燃料・電力価格の変動リスク
LNG・石炭・原油・卸電力などの市場価格および為替相場の変動により、電源調達費用が大きく変動するリスクがある。中東・欧州紛争やアジア情勢などの地政学リスク、天候変動、調達先の設備トラブルが重なった場合、需給状況や市場価格が急変し財政状態・経営成績に影響を及ぼす可能性がある。対応策として、調達先の分散化・契約の長期化・電力先物取引によるヘッジ、2026年4月の特別高圧・高圧標準料金メニューの見直しなどを実施している。
浜岡原発不適切事案と非稼働リスク
2026年1月に公表した基準地震動策定に係る不適切事案を受け、浜岡原子力発電所3・4号機の新規制基準適合性審査および5号機の審査申請準備がいずれも中断している。全号機運転停止状況下で火力電源による代替を余儀なくされており、電源調達費用の大幅な増加により財政状態・経営成績・キャッシュ・フローへの影響が見込まれる。社長を議長とする「解体的再構築に向けた検討会議」を設置し、意識・行動・組織・ルールの変革に取り組んでいる。
コンプライアンス違反リスク
浜岡原子力発電所の安全性向上対策工事における取引先との長期間未精算事案、および原子力部門役員による取締役会への長期不報告事案が判明した。さらに新規制基準適合性審査における地震動評価の不適切実施事案も発生しており、社会的信用の低下や財政状態への影響リスクが高まっている。外部専門家のみで構成される調査委員会の調査に全面協力するとともに、調達ルール見直し・管理体制強化・モニタリング強化などの再発防止策を推進している。
大規模自然災害リスク
南海トラフ地震・巨大台風・異常気象などの大規模自然災害が発生した場合、供給支障や設備損壊により財政状態・経営成績・キャッシュ・フローに影響を及ぼす可能性がある。2025年3月に国が公表した新被害想定に基づく再評価では追加設備対策の必要はないことを確認したが、今後も最新知見をもとにBCPの見直しを継続する。
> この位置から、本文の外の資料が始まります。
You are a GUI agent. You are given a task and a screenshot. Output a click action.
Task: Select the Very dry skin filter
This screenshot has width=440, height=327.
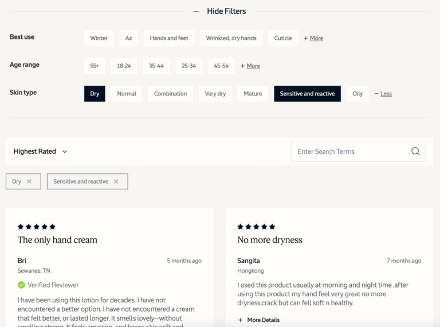pyautogui.click(x=215, y=94)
台風災害の教訓を踏まえた設備復旧体制強化、無電柱化の加速、自治体との連携強化などのレジリエンス強化策を実施している。
脱炭素対応・環境規制リスク
カーボンプライシング制度(化石燃料賦課金・排出量取引制度等)をはじめとした脱炭素関連の制度変更や事業環境の変化に的確に対応できない場合、財政状態・経営成績に影響が生じる可能性がある。㈱シーテックが3海域で進めていた洋上風力発電事業について事業性再評価の結果、開発取り止めを決定し当連結会計年度に損失を計上しており、今後も追加損失が発生する可能性がある。2030年までに販売電気由来CO₂排出量を2013年度比50%以上削減する目標のもと、再生可能エネルギー拡大・原子力活用・水素アンモニアサプライチェーン構築などを推進している。
サイバー攻撃・情報セキュリティリスク
重要インフラであるエネルギー供給設備へのサイバー攻撃や情報漏えいが発生した場合、電力供給支障・機微情報漏えい・社会的信用の低下などにより財政状態・経営成績に影響を及ぼす可能性がある。経済安全保障推進法・サイバー対処能力強化法などの関係法令に基づく重要設備の保護措置を講じるとともに、電力ISACを通じた他事業者・関係機関との情報共有・分析を継続している。サイバー攻撃の高度化・巧妙化に備え、政府との連携強化、ITシステムの脆弱性発見・解消、運用ルール強化などの対策を継続的に実施している。
金利・物価・賃金上昇リスク
有利子負債残高の91.4%は社債・長期借入金の長期固定金利資金であるため短期的な影響は限定的だが、今後新たに調達する資金においては金利上昇の影響が見込まれる。物価・賃金の上昇が継続する場合、調達コストや人件費の増加により財政状態・経営成績・キャッシュ・フローに影響を及ぼす可能性がある。効率化の継続推進および適時適切な資金調達により影響の最小化を図っている。
競争激化・市場環境変化リスク
電力小売の競争激化、GX・DXの進展に伴うエネルギー需給構造の転換、産業構造の変化などに的確に対応できない場合、財政状態・経営成績に影響が生じる可能性がある。中部電力ミライズ㈱では電気・ガス以外のサービス提供による新たな価値創出を進め、㈱JERAでは最新鋭火力設備へのリプレースや機動的な燃料調達により競争力確保に取り組んでいる。電源調達ポートフォリオの最適化・市場リスク管理の高度化を継続的に推進している。
米国通商政策による需要減リスク
米国の関税政策をはじめとする自国産業保護目的の通商政策により、自動車等の輸出量が減少した場合、自動車関連産業の集積地である中部エリアの電力需要に一定の影響が生じる可能性がある。電力需要の減少が継続する場合、財政状態・経営成績・キャッシュ・フローに影響を及ぼす可能性がある。需要減少局面においても市場価格・燃料価格の変動を捉えた電源調達費用の削減等により収支悪化の抑制に努める方針である。
原子力バックエンド費用リスク
使用済燃料の再処理・放射性廃棄物の処分・原子力発電施設の廃止措置など超長期にわたる原子力バックエンド事業は、将来費用の見積り額の増減・制度見直し・再処理施設の稼働状況などにより費用が変動するリスクを有する。使用済燃料再処理・廃炉推進機構による資金確保・管理の仕組みなど国の制度措置により不確実性は一定程度低減されているが、制度内外の費用変動により財政状態・経営成績・キャッシュ・フローに影響を及ぼす可能性がある。人的資本については、将来を見据えた人財確保・高度スキル獲得が重要課題として認識されており、人権デュー・ディリジェンスを含む人権尊重の実践にも取り組んでいる。